Material supplied ▸
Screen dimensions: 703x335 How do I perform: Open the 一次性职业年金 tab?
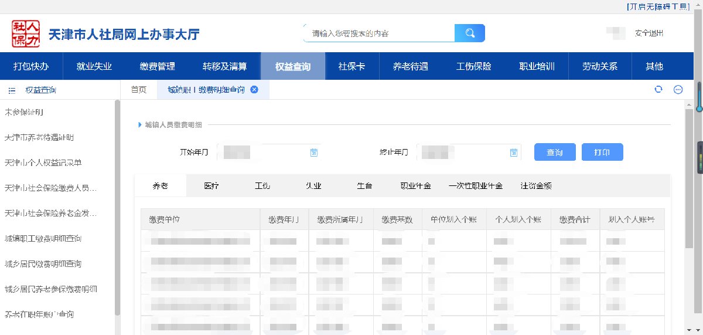coord(475,186)
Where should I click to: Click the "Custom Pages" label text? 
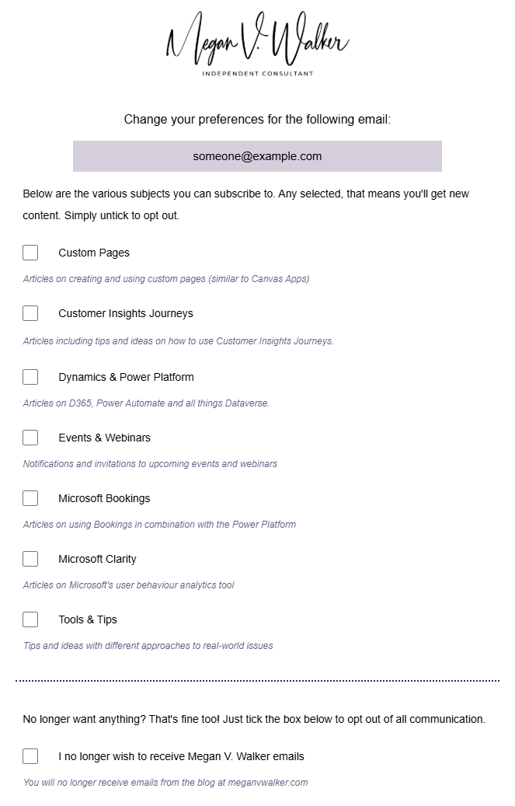[x=94, y=253]
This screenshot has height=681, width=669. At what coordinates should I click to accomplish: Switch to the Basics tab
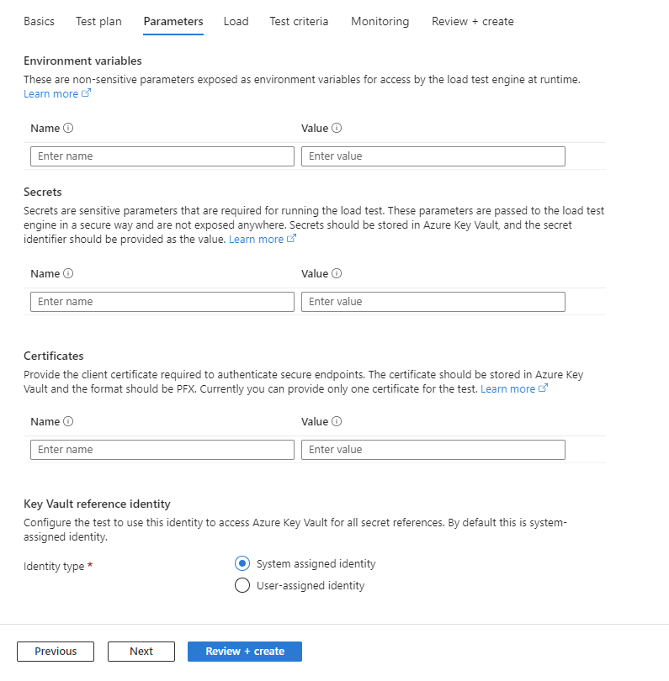pyautogui.click(x=39, y=21)
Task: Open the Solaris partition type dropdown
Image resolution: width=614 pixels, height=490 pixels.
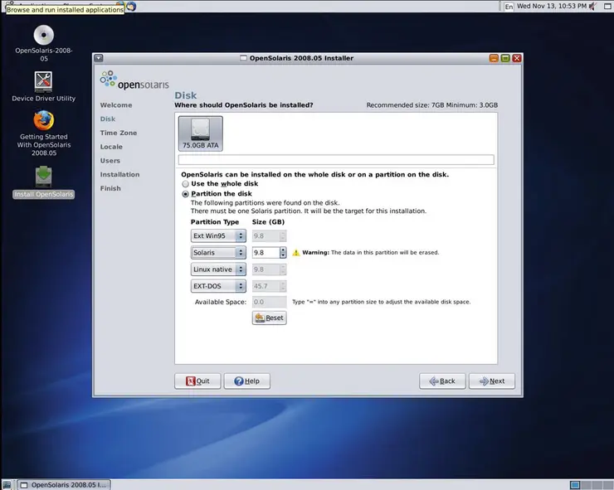Action: pyautogui.click(x=218, y=252)
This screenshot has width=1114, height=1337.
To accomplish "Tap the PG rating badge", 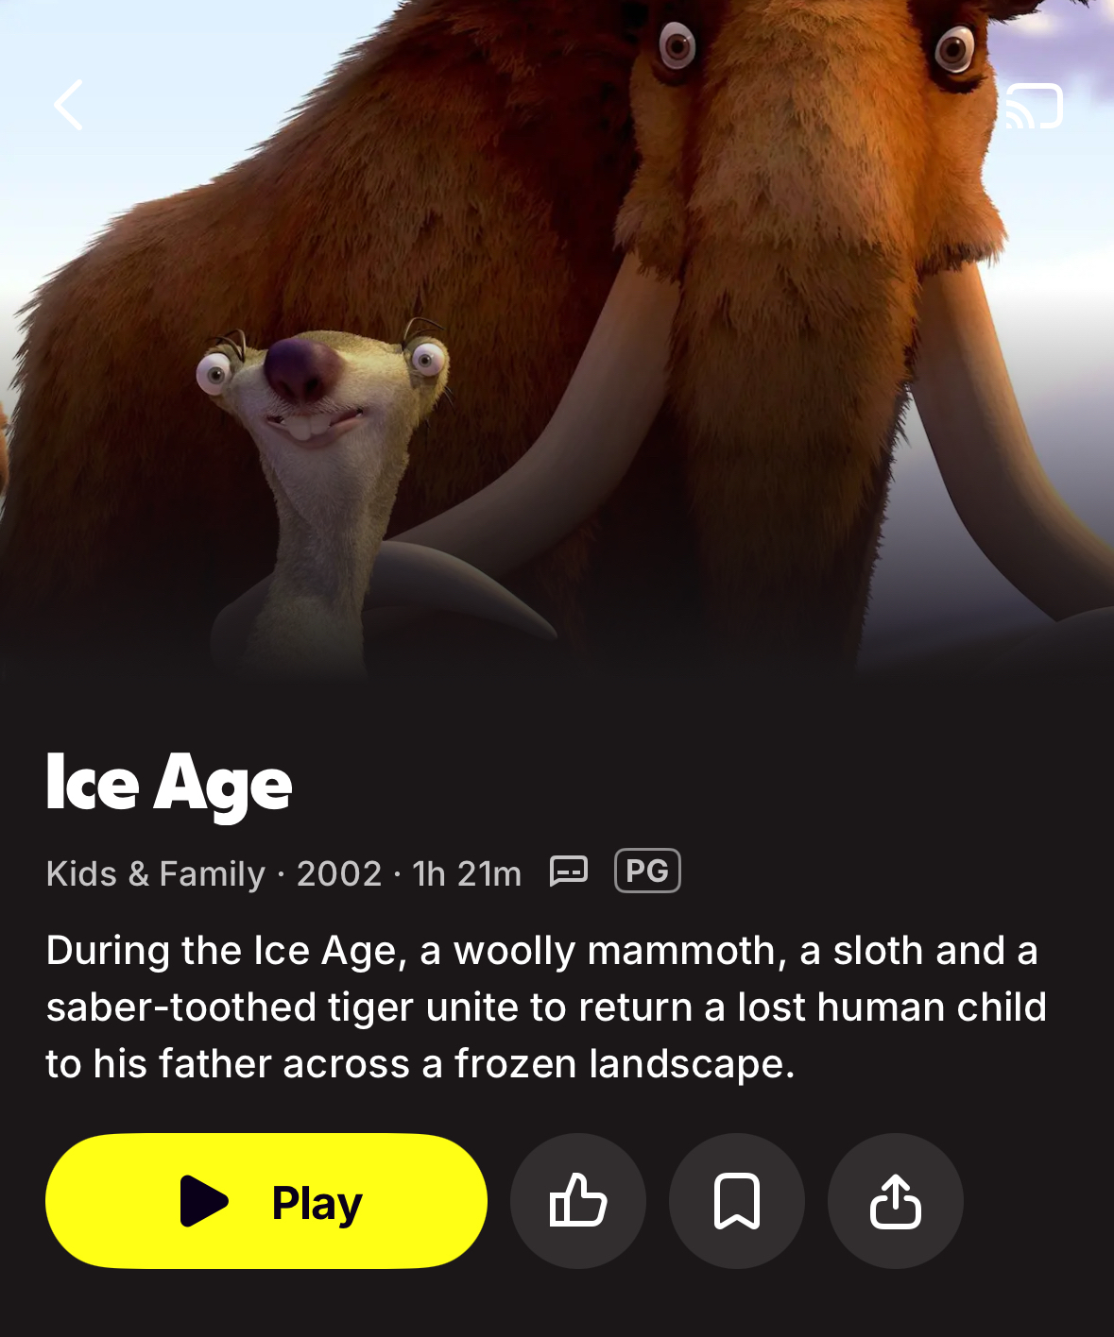I will [647, 871].
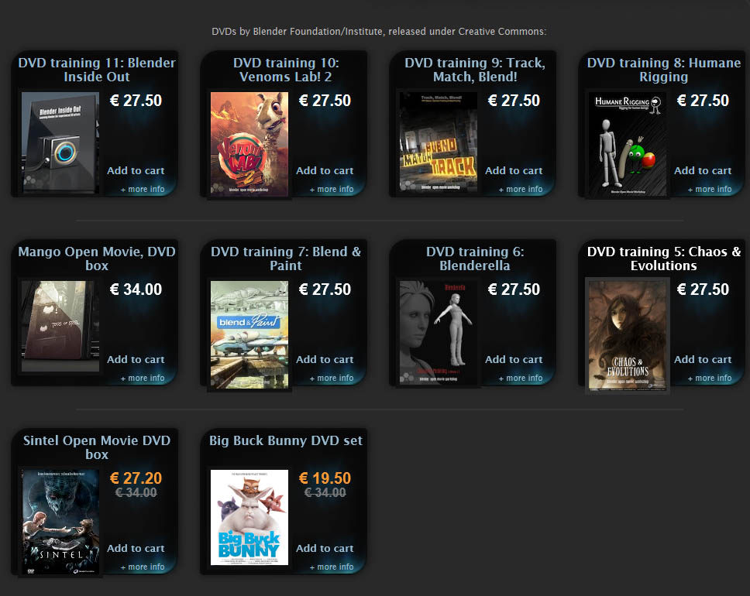Open more info for Sintel DVD box

coord(143,567)
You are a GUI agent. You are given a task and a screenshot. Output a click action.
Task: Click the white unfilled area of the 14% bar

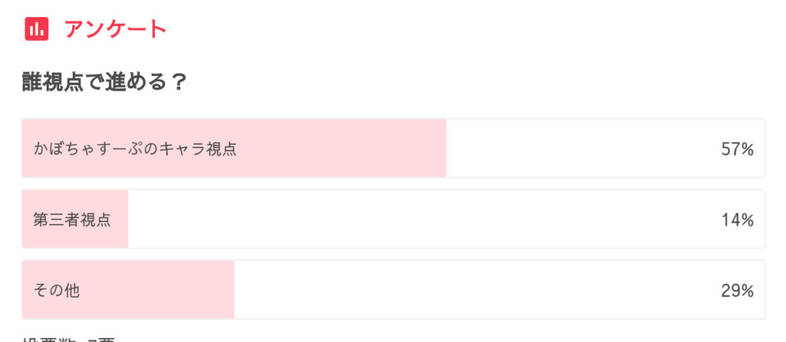point(409,219)
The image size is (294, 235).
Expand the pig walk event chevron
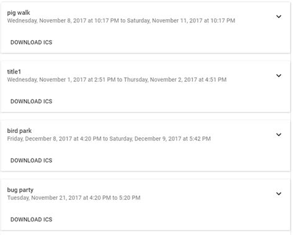tap(278, 17)
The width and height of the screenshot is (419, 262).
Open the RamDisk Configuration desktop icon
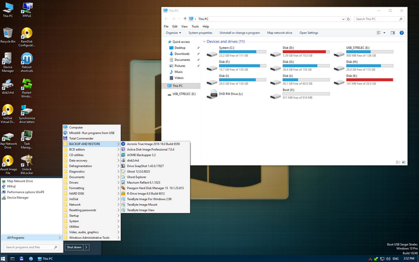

Required work ▸ Copy the entries between the line containing "This screenshot has height=681, width=669." and the line containing "Action: pyautogui.click(x=218, y=252)", inclusive, with the requests, and increase every coordinate in the answers by 95. Omit the pictures.

Result of the task ▸
This screenshot has height=681, width=669. At what coordinates should I click to accomplish: Switch to the Basics tab
pyautogui.click(x=134, y=116)
Task: Open the Solaris partition type dropdown
Image resolution: width=614 pixels, height=490 pixels.
Action: pyautogui.click(x=313, y=347)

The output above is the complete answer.